‘Break Through (The District Line Book 2’ by C.F. White #Audiobook #LGBT #Review #MM

Erryn reviews ‘Break Through (The District Line Book 2’ by C.F. White. The ebook was published May 29, 2018 and was 227 pages.The audiobook version of this story was narrated by Piers Ryman, released April 16, 2020 and is 7 hrs and 47 mins long. A copy was provided in exchange for an honest review.

Why I read this book:  I enjoyed book 1 and was anxious for book 2.

Should falling in love really get in the way of your lifelong dreams?

Sebastian Saunders is 3,000 miles away from home. Working for his father’s expanded business in New York, he’s left behind the music career he craved, the friends he relied upon, and possibly the love of his life.

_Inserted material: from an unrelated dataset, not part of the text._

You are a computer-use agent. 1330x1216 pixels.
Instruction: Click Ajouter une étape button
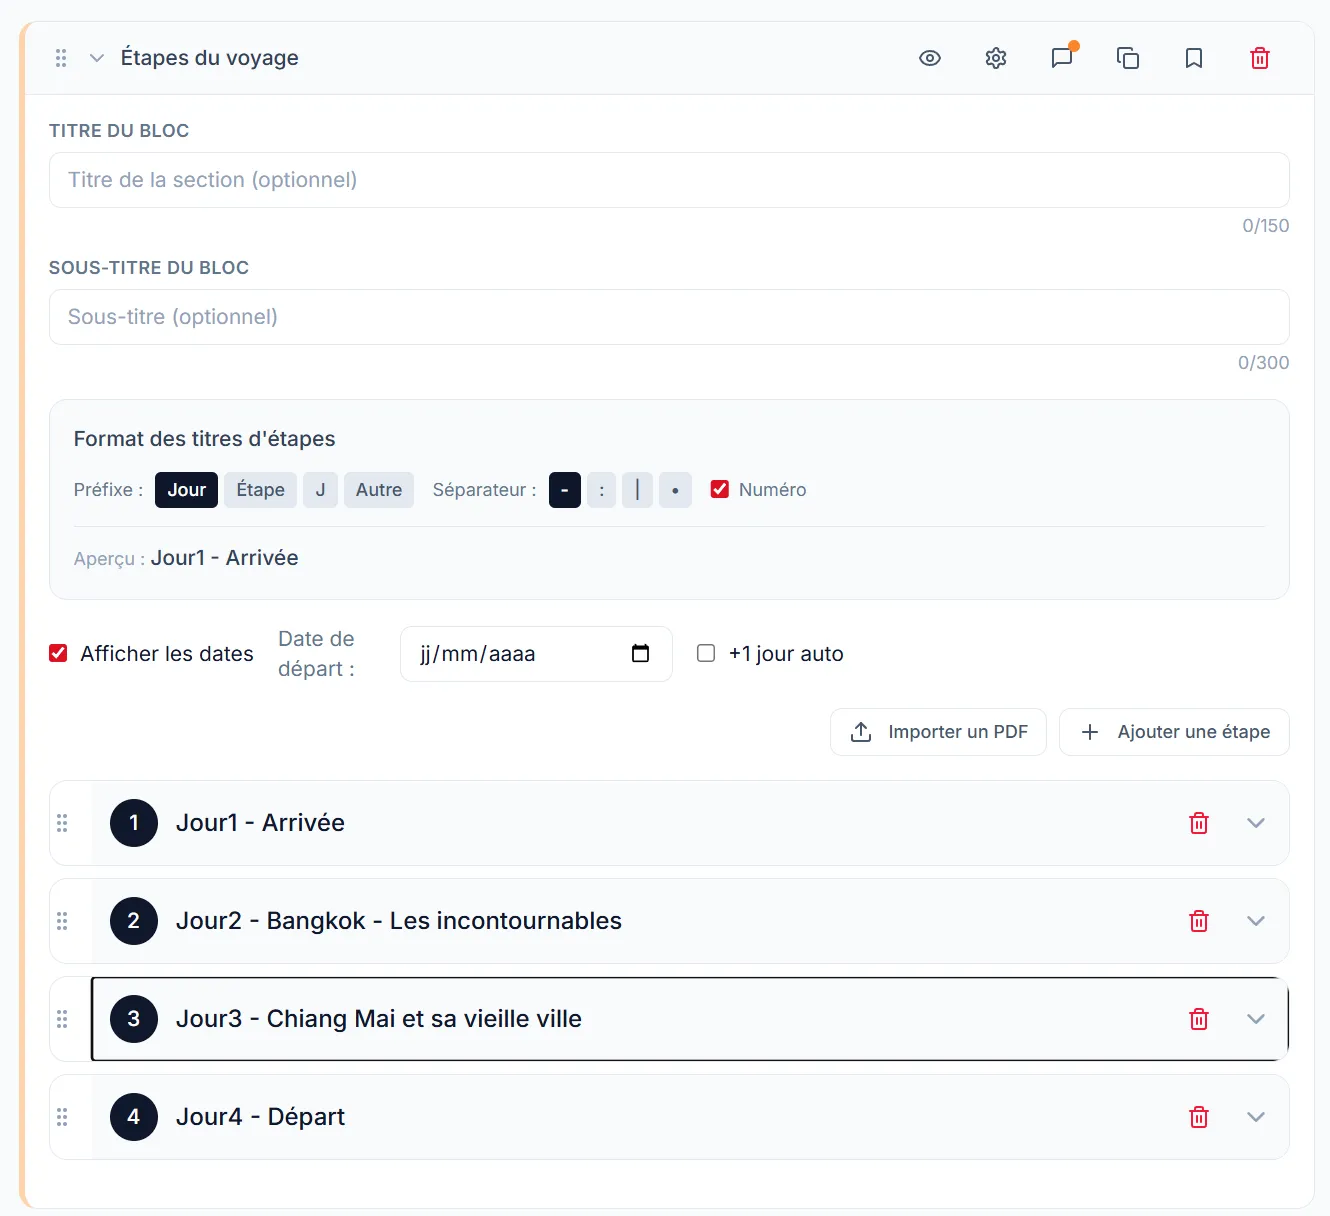1173,732
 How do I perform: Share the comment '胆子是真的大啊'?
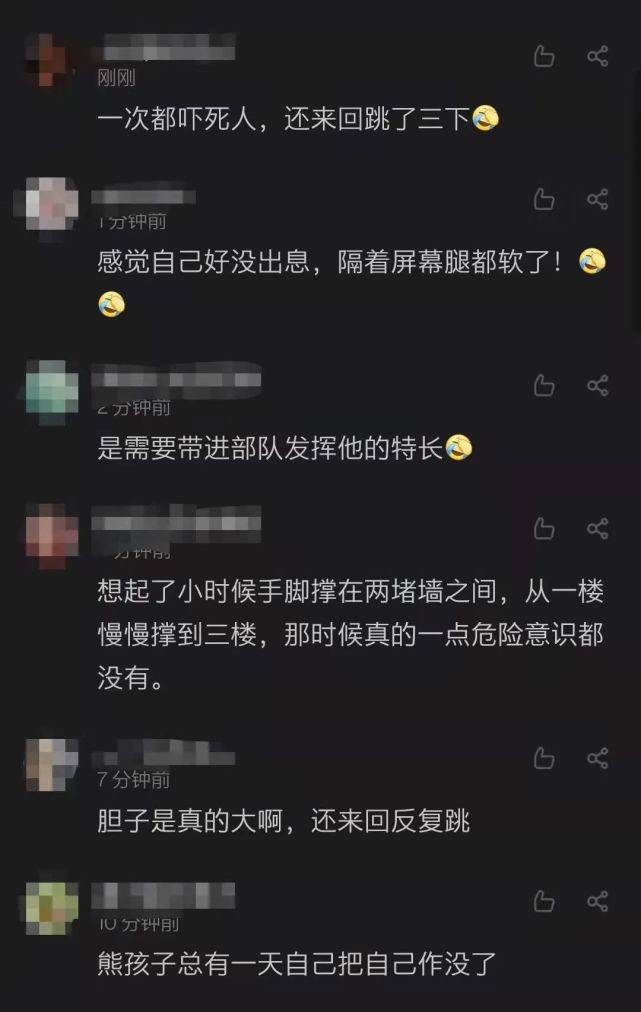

In a city that never sleeps, how can the nights cure a broken heart?

Jay Ruttman is in London, throwing himself harder into football and his quest to make it on the professional playing field. Locking himself back in the closet, how can he ever open the door, and his heart, again?

A chance encounter in New York where Jay and Seb rekindle their lost romance sets them both on a path to self-discovery and coming to terms with their past, their present, and their future.

This is the second part of the District Line serial, where half-time oranges are swapped for the Big Apple.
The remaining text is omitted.